FERC Order 888 and Order 2000 open-access obligations map onto the operator's role as authority-credentialed party in every cleared transaction, with the allocation authority's clearing endorsement supplying the contemporaneous evidence of non-discrimination that present self-attestation cannot. Order 2023 interconnection-queue reforms map onto the interconnection-study endorsement that gates capacity tied to queue position. FERC Order 1000 transmission-planning obligations map onto the federation-declaration mechanism, which makes inter-regional capacity coordination reconstructable from contemporaneous credentials rather than from after-the-fact reconciliation of operator records. Surface Transportation Board common-carrier obligations on shared rail corridors map onto the operator-authority and coordination-authority composition that the FRA's interline studies presuppose. FAA Traffic Flow Management coordination maps onto the runway-throughput commodity class with FAA-endorsed federation across affected operators. EPA emissions-cap and environmental-justice obligations map onto environmental-endorsement credentials that gate listings tied to constrained-airshed or constrained-watershed delivery points. State public utility commission retail-tariff obligations map onto the regulator-authority credential that enters the transaction whenever a retail customer is on either side of the clearing. ITS America smart-infrastructure data-exchange specifications map onto the credentialed-observation interface that the primitive uses to bind capacity listings to physical-asset attestations.

Adoption Pathway

Operators serving multi-authority infrastructure typically adopt the primitive in three stages. The first stage replaces platform-mediated allocation in a single high-value flow — commonly inter-utility transmission-rights settlement within an existing RTO footprint, port-berth allocation across a multi-port coordination authority, or runway-throughput coordination across a small set of FAA-traffic-managed facilities — while leaving incumbent allocation mechanisms in place for the remaining flows. The pilot establishes the credential-issuance pathway, the commodity-class taxonomy library, the policy-admissibility predicate set, and the lineage-recording infrastructure without disrupting commercial relationships that legacy allocation mechanisms support. The second stage extends the primitive to cross-operator federation, using the governance-chain anchor as a common trust substrate that makes adjacent allocation authorities' credentials mutually intelligible without requiring participants to re-onboard. At this stage the operator typically formalises participation by the relevant coordination authority — FTA, FRA, FAA, or an ITS America deployment partner — as a credentialed observer rather than as an out-of-band coordinator.

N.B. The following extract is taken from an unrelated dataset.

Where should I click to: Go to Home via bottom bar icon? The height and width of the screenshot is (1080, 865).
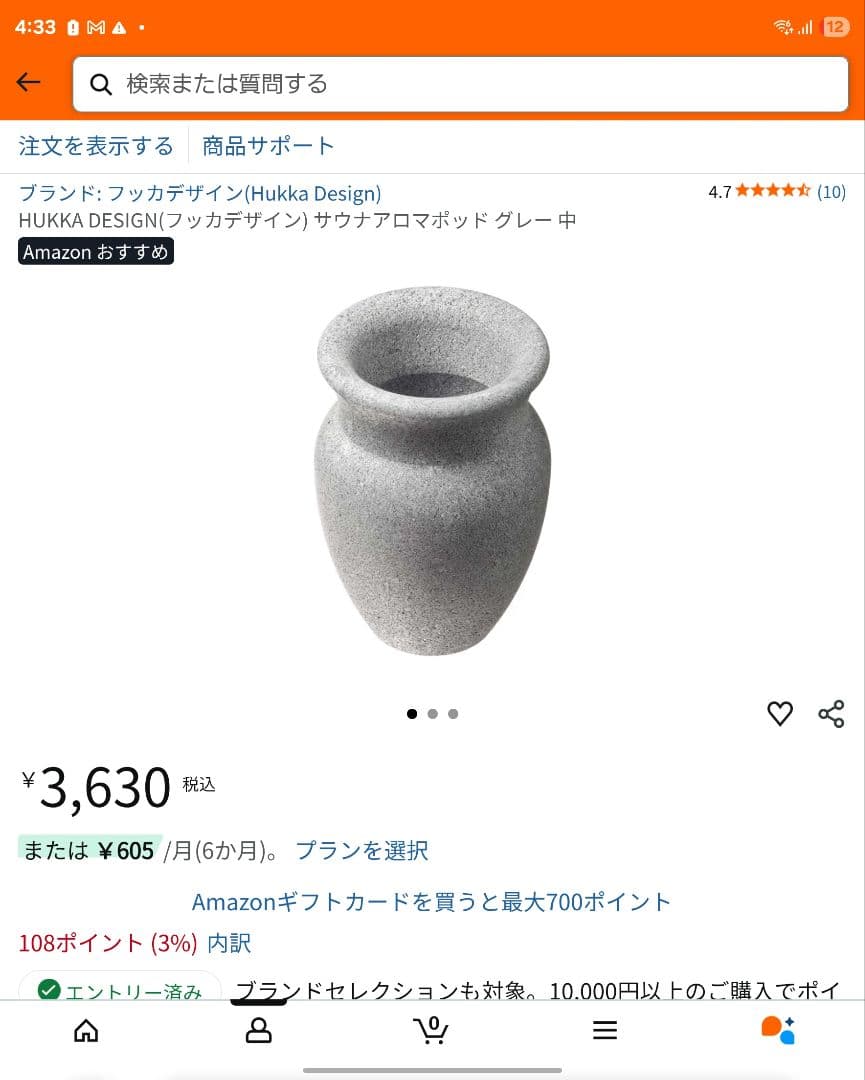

The third stage retires platform-mediated flows entirely, at which point the operator's role narrows to discovery, dispute resolution, and policy curation — the functions that the open-access doctrine actually permits a neutral intermediary to perform. Each stage produces audit artefacts sufficient to demonstrate compliance under FERC Section 206 review, Surface Transportation Board common-carrier inquiry, and state-commission rate-case examination. Real-time re-allocation under disruption admits through commodity-class re-issuance: when a substation trips, a runway closes, or a port channel shoals, affected listings re-issue under a derated commodity class, and matching bids clear against the new class without breaking the audit chain. Adversarial actions — capacity-hoarding, allocation-manipulation, false-derating — surface as credentialed integrity events visible to the relevant authority in the same record that documents the underlying transaction. The economic effect is to redirect the rents that capacity-broker and platform-operator intermediation currently capture toward the curation, dispute-resolution, and infrastructure-operations functions that genuinely add value across the federated infrastructure economy.